When everything else fails, the increase in computer power and CPU accessibility make the brute-force approach (using every possible search model available to solve a problem) more and more feasible. Such an approach was used by C. Strickland and T. Fishmann (personal communication) to solve the structure of a novel kinase. A text search of the PDB using the words `human protein kinase' returns close to 3000 hits, including Ser/Thr kinases, tyrosine kinases, histidine kinases and receptor and nonreceptor kinases: although not all are unique structures, there still is a good primary and tertiary structural sampling. Initially, a standard strategy was used: using primary-sequence alignments, 29 potential search models were chosen with sequence similarity between 25 and 35%. None of them provided a good solution using standard MR programs and procedures. A fully automated search [using AMoRe as the MR program of choice, a packing search to prune the results and REFMAC (Murshudov et al., 2011) to perform an initial round of refinement] was then run using all of the chains of all the unique kinase structures in the PDB as search models (almost 2600 search models) and sampling all possible space groups in the Laue class. The output of the search revealed only one possible solution (Fig. 5): the sequence identity was less than 13%, but the C^α r.s.m.d. at the end was 1.18 Å, which is well below the theoretical 1.5 Å that indicates the limit for a successful search. An even more exhaustive way of taking advantage of the large and growing PDB is the use of Wide Search Molecular Replacement (Stokes-Rees & Sliz, 2010). Using this method, it was shown that by expanding the range of search models to the entire PDB, small (less than 12% structural coverage) and low sequence identity (less than 20% identity) templates can be identified through novel multidimensional template-scoring metrics and used to solve previously unknown macromolecular complexes. Although computationally very intensive, these workflows may become tractable through integration with national or international supercomputer grids. The potential lesson here is that whatever problem we are dealing with, the chances of finding a probe similar in three-dimensional structure, even if not necessarily in sequence, to our target protein are increasing, and model sampling and manipulation have become an essential part of the molecular-replacement procedure.

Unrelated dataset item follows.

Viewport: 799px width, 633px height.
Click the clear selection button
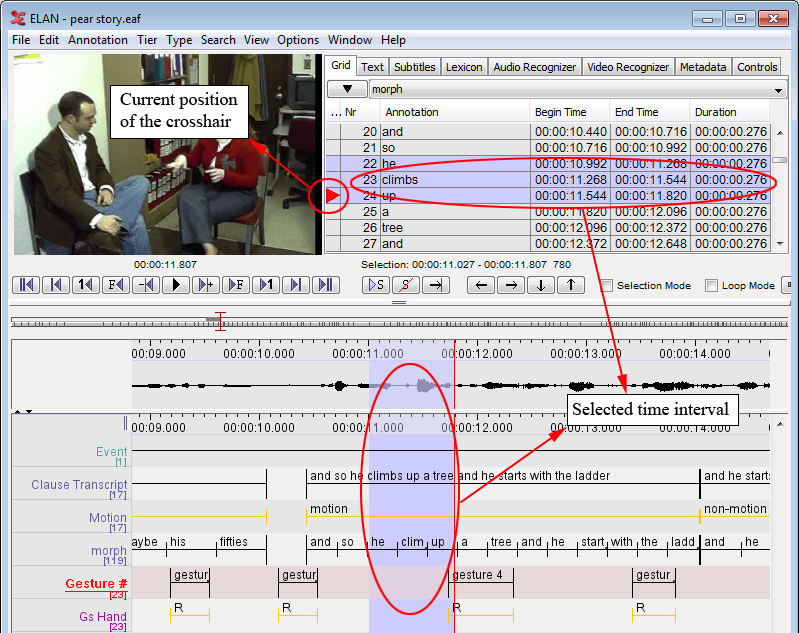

Figure 5 Distribution of R factors (as calculated by REFMAC) versus trial number for the brute-force approach molecular-replacement experiment described in the text. Only one solution clearly differentiated itself from the others (green arrow) and corresponded to a search probe with a sequence identity of less than 13% but a final r.m.s.d. on Cα atoms of 1.18 Å.

3.2. Other search models

Although the most commonly used search models are related X-ray structures, it should not be forgotten that other sources of structural information are available and that the advancements in several different techniques (from NMR to electron microscopy to de novo protein modeling) may make these models usable for MR.